Les '143 rebelles' du PS
Publié le 26 avril 2006 à 02:24
Des femmes "rebelles" du PS manifestent leur "ras-le-bol". Elles ont donc créé une association, les "143 rebelles", pour faire évoluer les pratiques de fonctionnement d'un parti, un parti qui, selon elles, aurait oublié la "démocratie militante"…
… pour une "pipolisation". Pour « people ». Juste de quoi faire plaisir à Ségolène Royal et – bien entendu, lui en faire profiter.
Sous la forme d’un "clin d'œil" au manifeste des "343 salopes" défendant jadis l'avortement, aux « ni putes ni soumises » et autres consorts, le mouvement des "143" est né. Il ne serait, selon celles qui espèrent transformer ce nombre à trois chiffres en bien davantage, que le prolongement, la continuité des luttes menée pour la parité.
Elles se rebellent. Car le PS devrait être "le lieu où s'incarnera la réalisation des principes républicains de liberté et d'égalité". C’est en tous cas ce qu’estime la déclaration fondatrice de l'association, une sorte de profession de foi signée par Anne Hidalgo, rejointe très vite par la première adjointe au maire de Paris, Michèle Sabban, vice-présidente de la région Ile-de-France et Annick Lepetit, secrétaire nationale et député de Paris.
Anne Hidalgo s’est fixé un premier objectif : "regarder, dès maintenant, la question des têtes de liste aux municipales et aux sénatoriales".
De quoi faire chauffer les esprits au sein d’un parti en plein tumulte, du fait des batailles internes pour l’élection de l’an prochain.
Mais surtout, les "143" veulent "faire bouger en profondeur le parti". Elles veulent "rénover les pratiques". Elles tiennent à s'assurer en même temps du "respect des règles".
"On est en train de vouloir contourner le vote des militants avec les sondages et les médias, nous voulons un respect de la démocratie militante", a indiqué, à notre confrère l'AFP, Michèle Sabban, faisant référence à Ségolène Royal, dont les enquêtes d'opinion annoncent le succès.
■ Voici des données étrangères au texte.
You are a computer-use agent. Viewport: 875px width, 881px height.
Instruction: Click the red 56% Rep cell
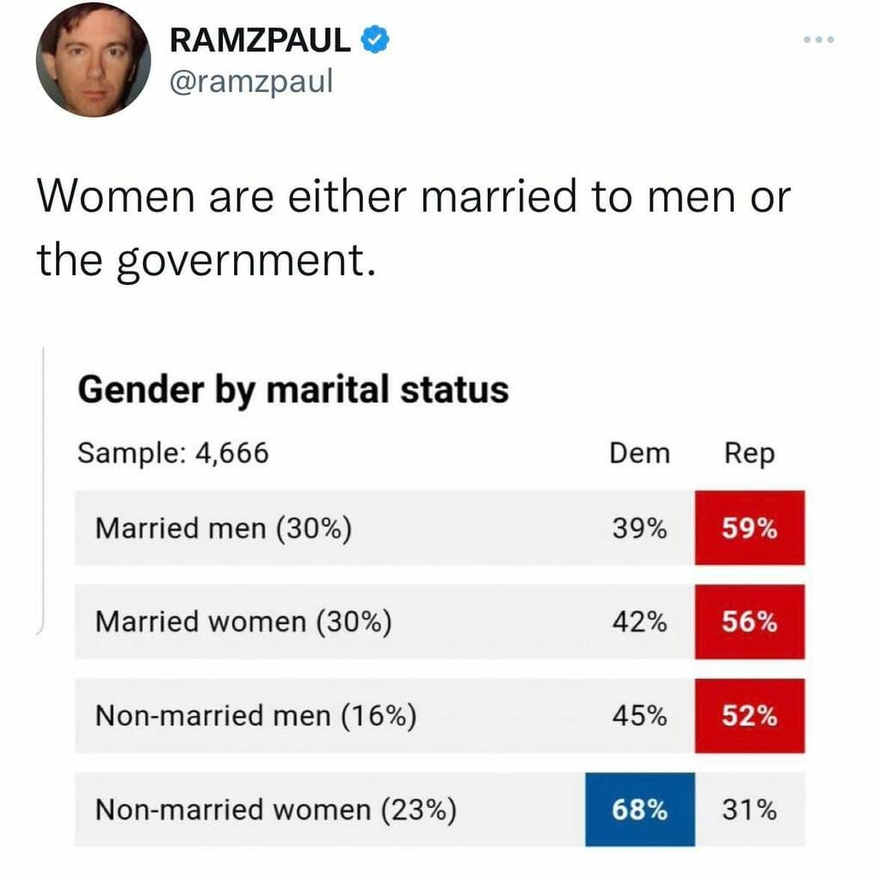tap(750, 622)
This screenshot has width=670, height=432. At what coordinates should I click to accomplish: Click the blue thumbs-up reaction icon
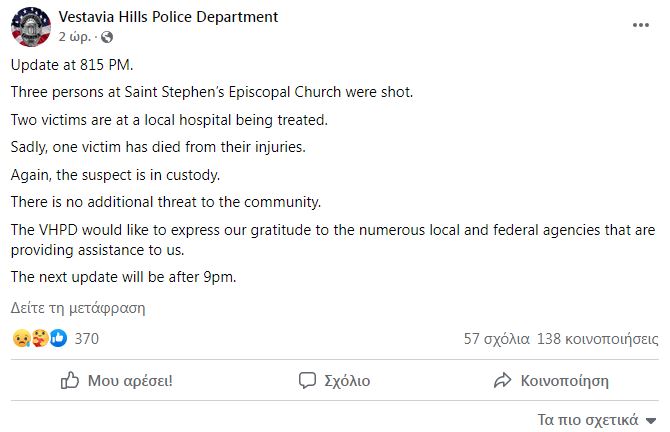pyautogui.click(x=59, y=338)
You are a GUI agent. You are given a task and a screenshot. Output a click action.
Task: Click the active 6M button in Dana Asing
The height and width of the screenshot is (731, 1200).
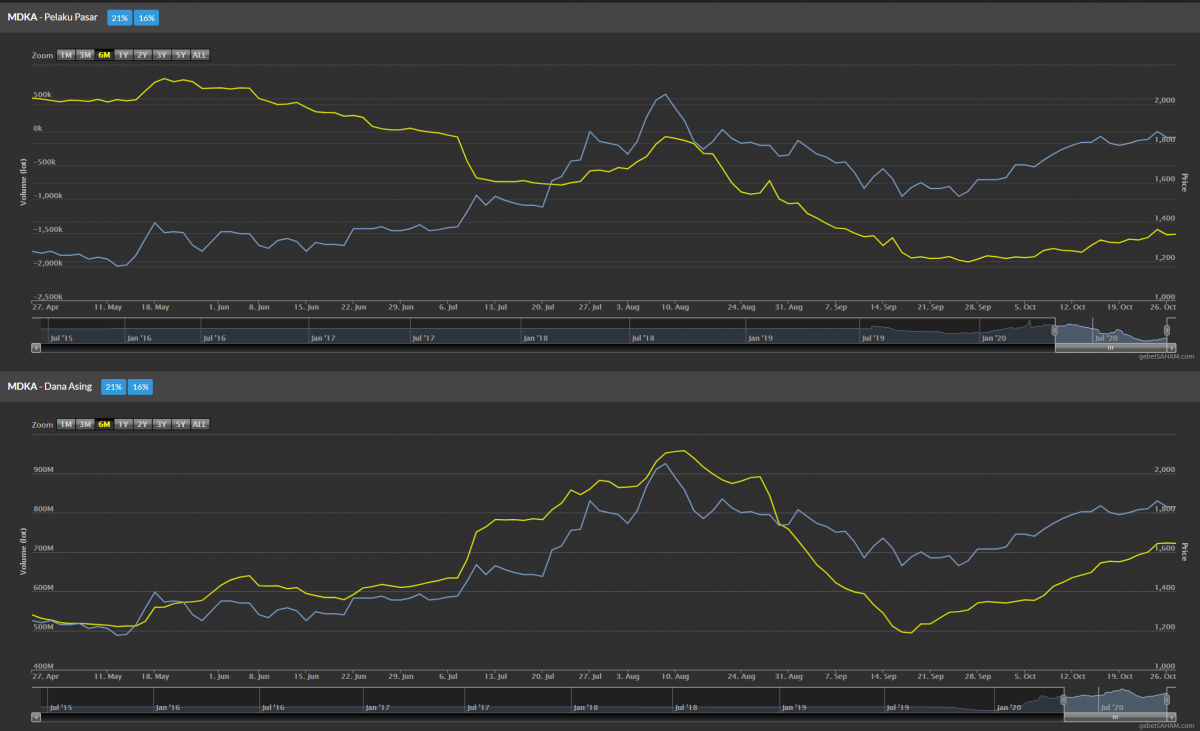pyautogui.click(x=104, y=424)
Or, pour justifier cette nécessaire liberté par une certaine distance, elles font volontiers référence à Vincent Peillon qui avait démissionné de son poste de porte-parole en janvier 2003, avant le congrès de Dijon, quand il a voulu "participer pleinement au débat" avec le courant qu'il venait de co-créer.
"Tout (le pouvoir ndlr) est concentré sur des personnes" a encore indiqué Anne Hidalgo. Or, elle est claire sur ses engagements et convictions : elle n'est pas en effet entrée en politique pour cette « pipolisation » et les effets médiatiques qui en découlent et qui seraient savamment programmés. Non, la mission, la vraie, doit permettre de "participer au travail collectif, dire les choses sur le fond, faire du travail au long cours".
La première adjointe de Bertrand Delanoë ne veut pas "rester sous la pression de certains médias" et c’est bien là la raison pour laquelle cette "démarche est l'expression d'un ras-le-bol", plus qu’un saut ou simple mouvement d’humeur.
Mais au lieu de se poser des questions, de se remettre en cause, d’accepter le débat, déjà, un proche de François Hollande et membre de la direction persifle : interrogé sur la question, il a eu l’inélégance d’apporter une réponse qui fera date dans l’histoire du PS : "elles (les 143 ndlr) sont jalouses de Ségolène parce qu'elles voudraient bien être à sa place".